Suprema Corte derruba tarifas globais de Trump, levantando dúvidas sobre devolução de US$ 120 bilhões
A Suprema Corte dos Estados Unidos tomou uma decisão marcante nesta sexta-feira (20), invalidando as tarifas globais impostas pelo ex-presidente Donald Trump. A justificativa da Corte foi que a Constituição americana reserva ao Congresso o poder exclusivo de instituir impostos comerciais, e não ao presidente, mesmo sob a alegação de emergência nacional.
Essa decisão abre um precedente importante sobre os limites do poder presidencial e pode gerar uma disputa bilionária envolvendo a devolução de taxas já arrecadadas. A questão central agora é se o governo americano será obrigado a reembolsar as empresas afetadas, o que poderia representar um custo fiscal colossal para os cofres públicos.
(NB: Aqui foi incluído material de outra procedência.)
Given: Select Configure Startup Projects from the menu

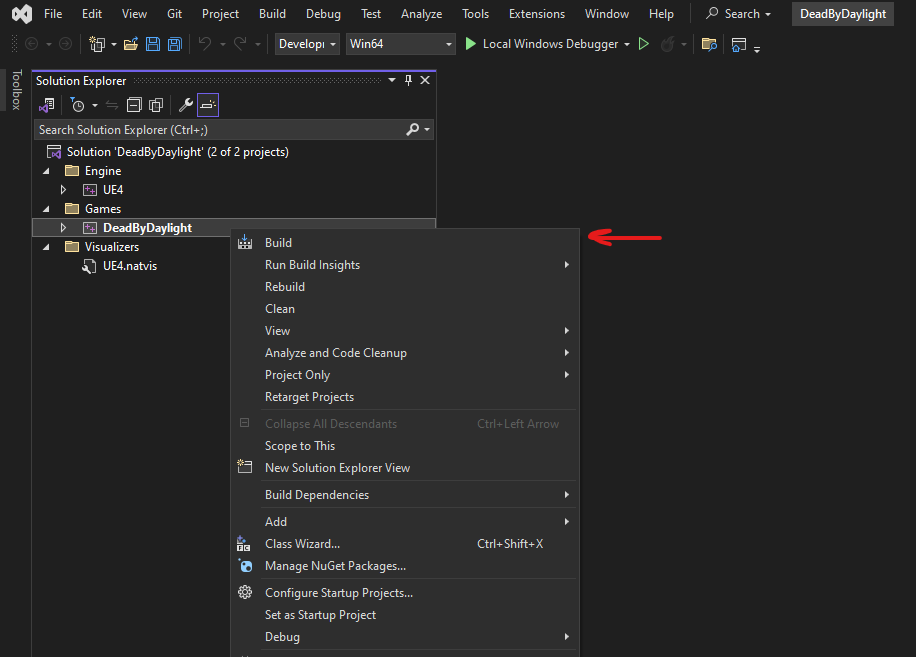Looking at the screenshot, I should pyautogui.click(x=339, y=592).
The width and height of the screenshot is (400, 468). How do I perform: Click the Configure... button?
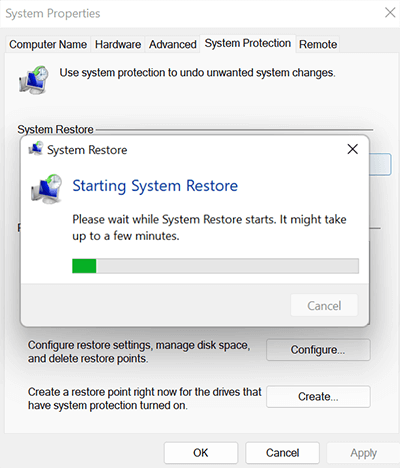coord(318,350)
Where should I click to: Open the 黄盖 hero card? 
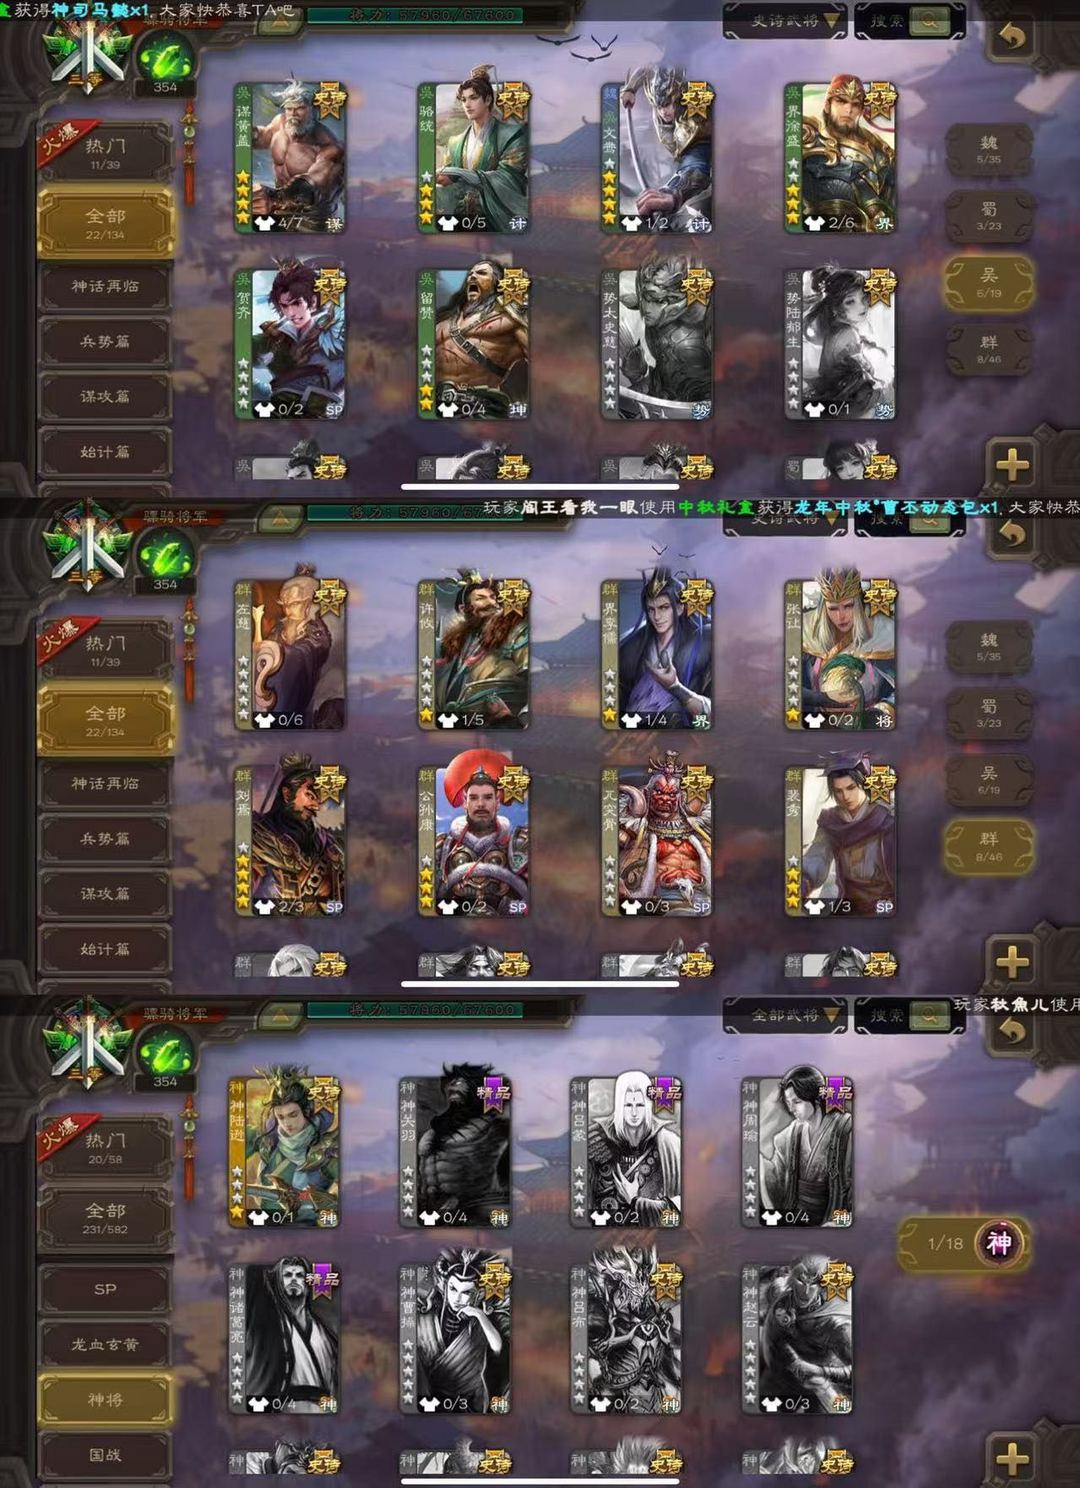click(x=290, y=158)
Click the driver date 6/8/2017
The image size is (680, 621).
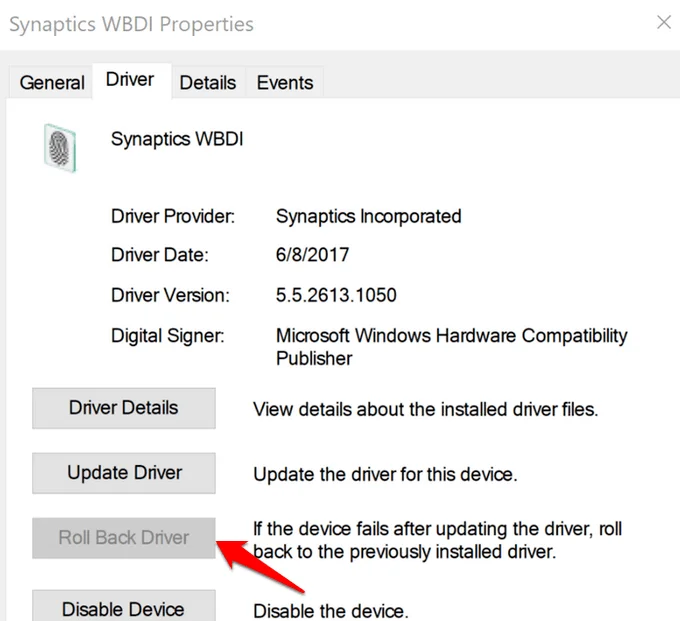[312, 255]
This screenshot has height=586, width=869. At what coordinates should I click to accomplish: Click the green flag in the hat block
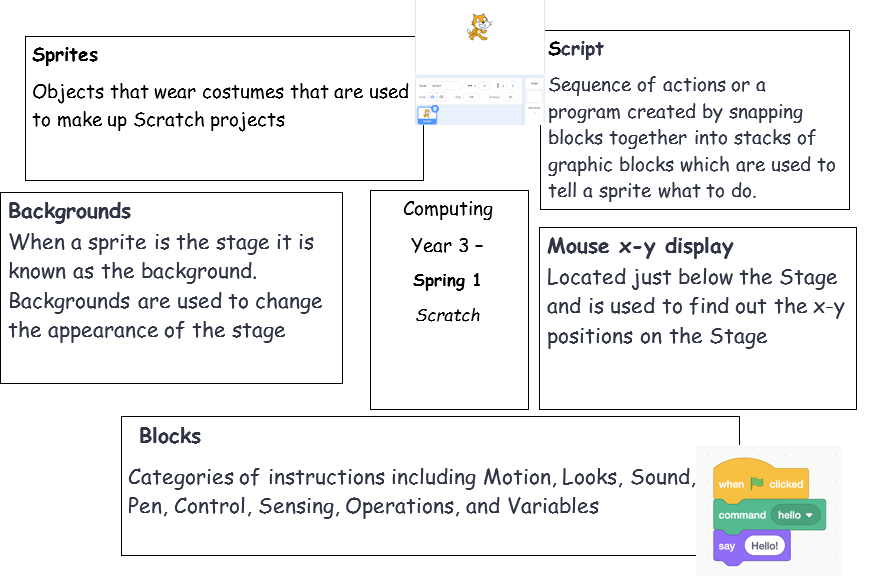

O julgamento, conforme apurado pela equipe de repórteres da Gazeta do Povo, não definiu de imediato a obrigatoriedade ou a forma de reembolso. Especialistas apontam que o caso provavelmente retornará a tribunais inferiores, onde milhares de empresas já movem ações contra o governo. A expectativa é que as solicitações de restituição possam atingir a impressionante marca de US$ 120 bilhões.
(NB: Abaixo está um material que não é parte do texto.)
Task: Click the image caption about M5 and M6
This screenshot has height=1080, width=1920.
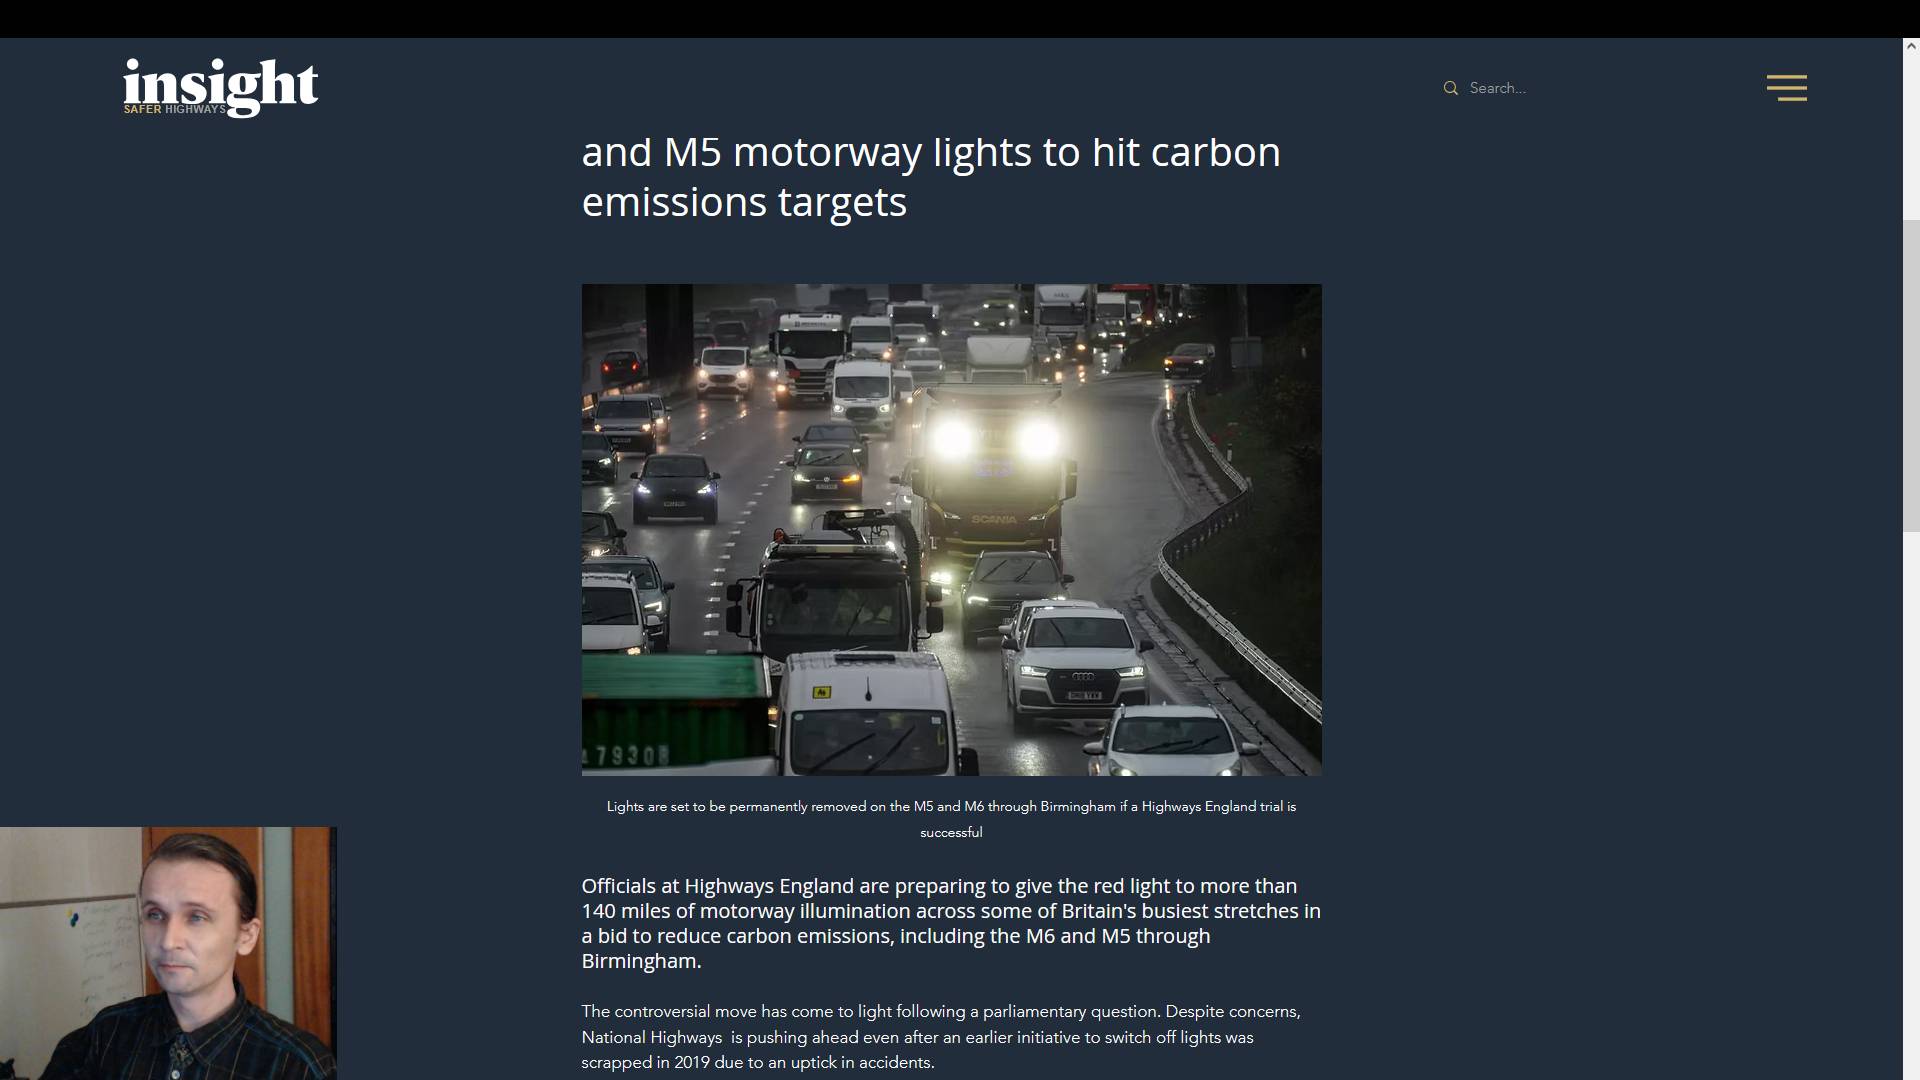Action: click(x=951, y=819)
Tarifas de Segurança Nacional e contra China permanecem em vigor
É importante notar que nem todas as tarifas impostas durante a gestão de Trump foram anuladas. O governo confirmou que as sobretaxas baseadas em outras legislações, como a Seção 232, que incide sobre aço e alumínio por motivos de segurança nacional, e a Seção 301, aplicada contra a China por práticas comerciais desleais e violação de propriedade intelectual, continuam válidas. O que foi especificamente anulado foi o “tarifaço” global de pelo menos 10% e taxas extras relacionadas ao combate ao tráfico de fentanil.
O conceito de “Presidência Imperial” e seus limites
A decisão da Suprema Corte também lança luz sobre o conceito de “Presidência Imperial”, termo utilizado por especialistas para descrever situações em que um presidente concentra poderes de forma exagerada, centralizando decisões que deveriam passar pelo Legislativo. Analistas interpretam a decisão como um freio a essa postura de Donald Trump, reforçando que o Poder Executivo não pode ignorar as competências de outros poderes, mesmo diante de crises internacionais ou de uma diplomacia agressiva.
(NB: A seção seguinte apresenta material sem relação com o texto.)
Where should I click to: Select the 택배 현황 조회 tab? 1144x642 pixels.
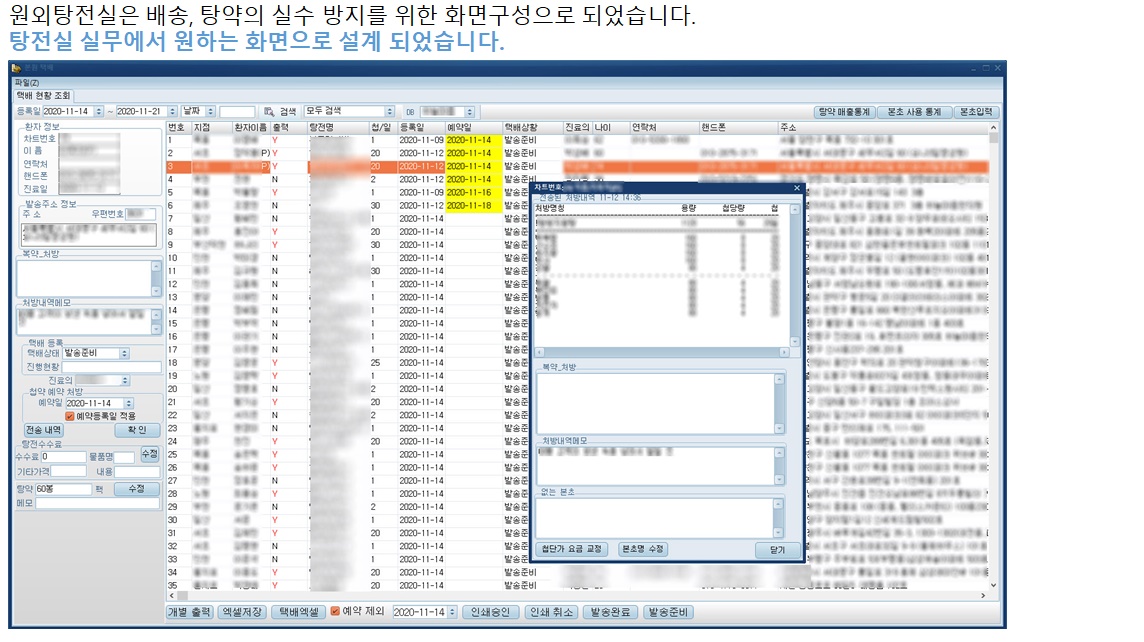click(43, 95)
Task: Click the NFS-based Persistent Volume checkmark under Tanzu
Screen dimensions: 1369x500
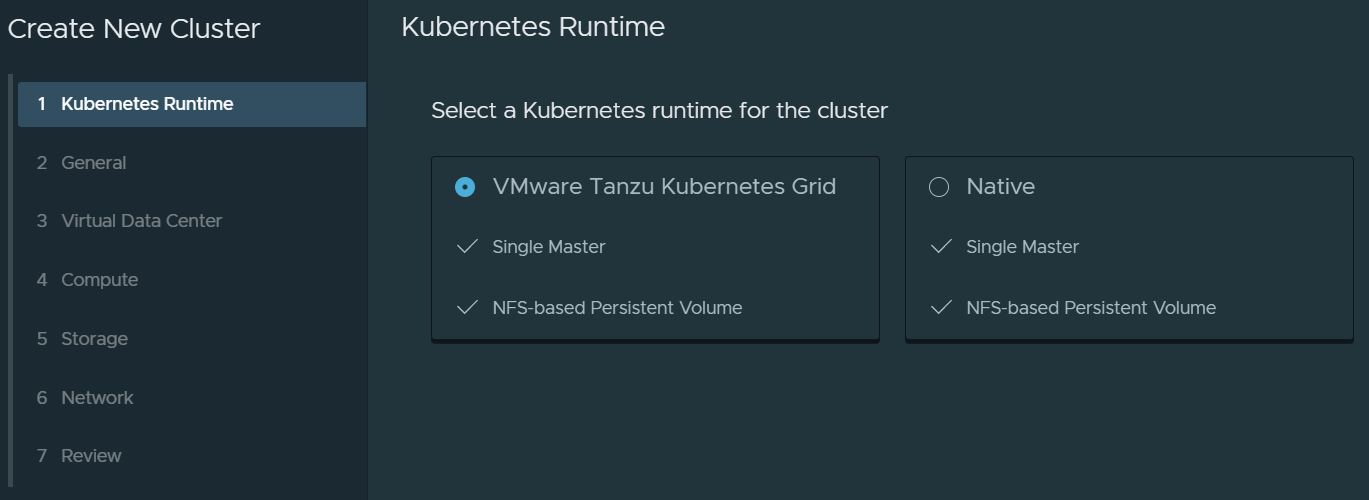Action: pyautogui.click(x=467, y=308)
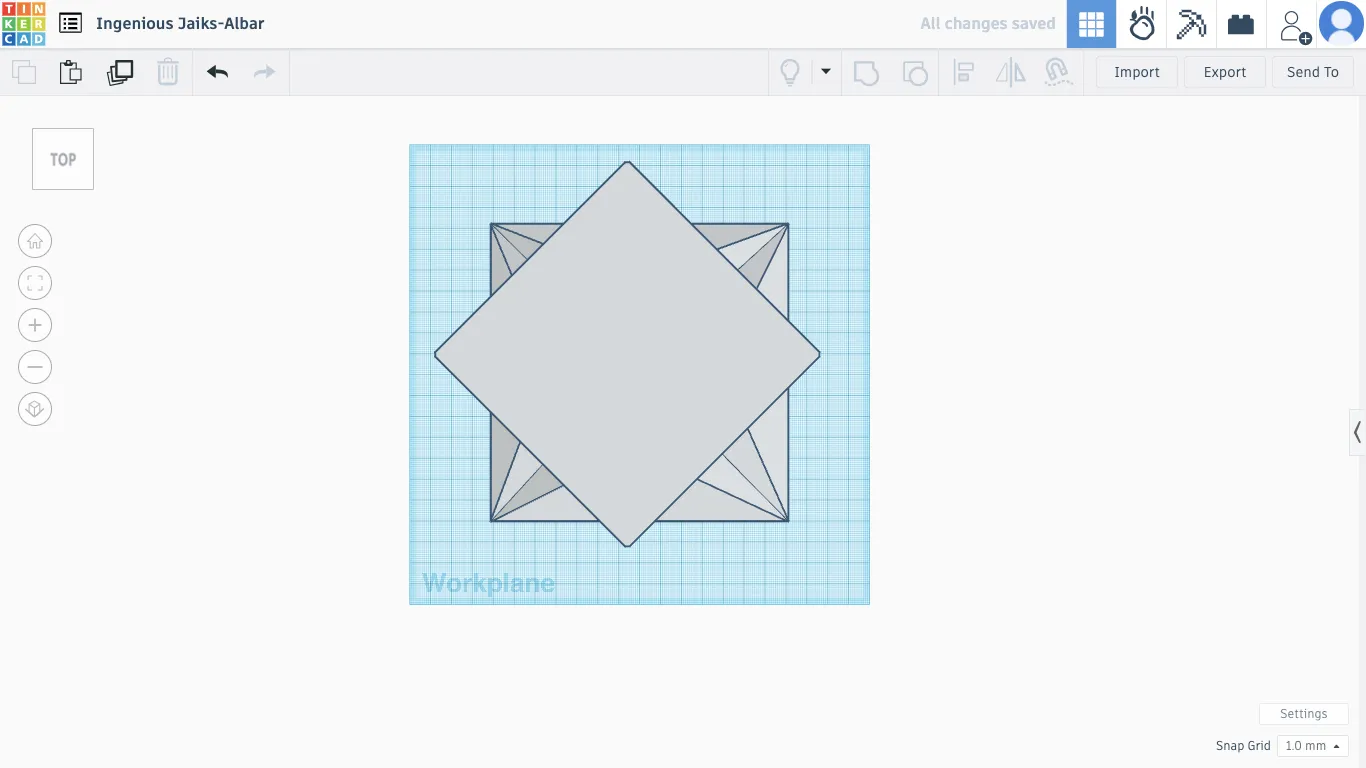Open the Align tool

coord(963,72)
Impacto para parceiros comerciais e a economia dos EUA
Para parceiros comerciais dos Estados Unidos, como o Brasil, a decisão representa um alívio imediato, pois remove uma barreira significativa para as exportações. No entanto, o poder de barganha de futuras administrações americanas pode ser reduzido. Se ameaças de novas tarifas podem ser facilmente invalidadas pela Justiça, os países parceiros tendem a sentir menos pressão para aceitar acordos bilaterais impostos pelos EUA.
Adicionalmente, a economia dos Estados Unidos apresentou um crescimento de apenas 1,4% no último trimestre, um número abaixo das expectativas. Essa desaceleração aumenta a pressão sobre o governo para buscar estratégias que impulsionem a atividade econômica, tornando a questão das tarifas e suas consequências fiscais ainda mais relevante.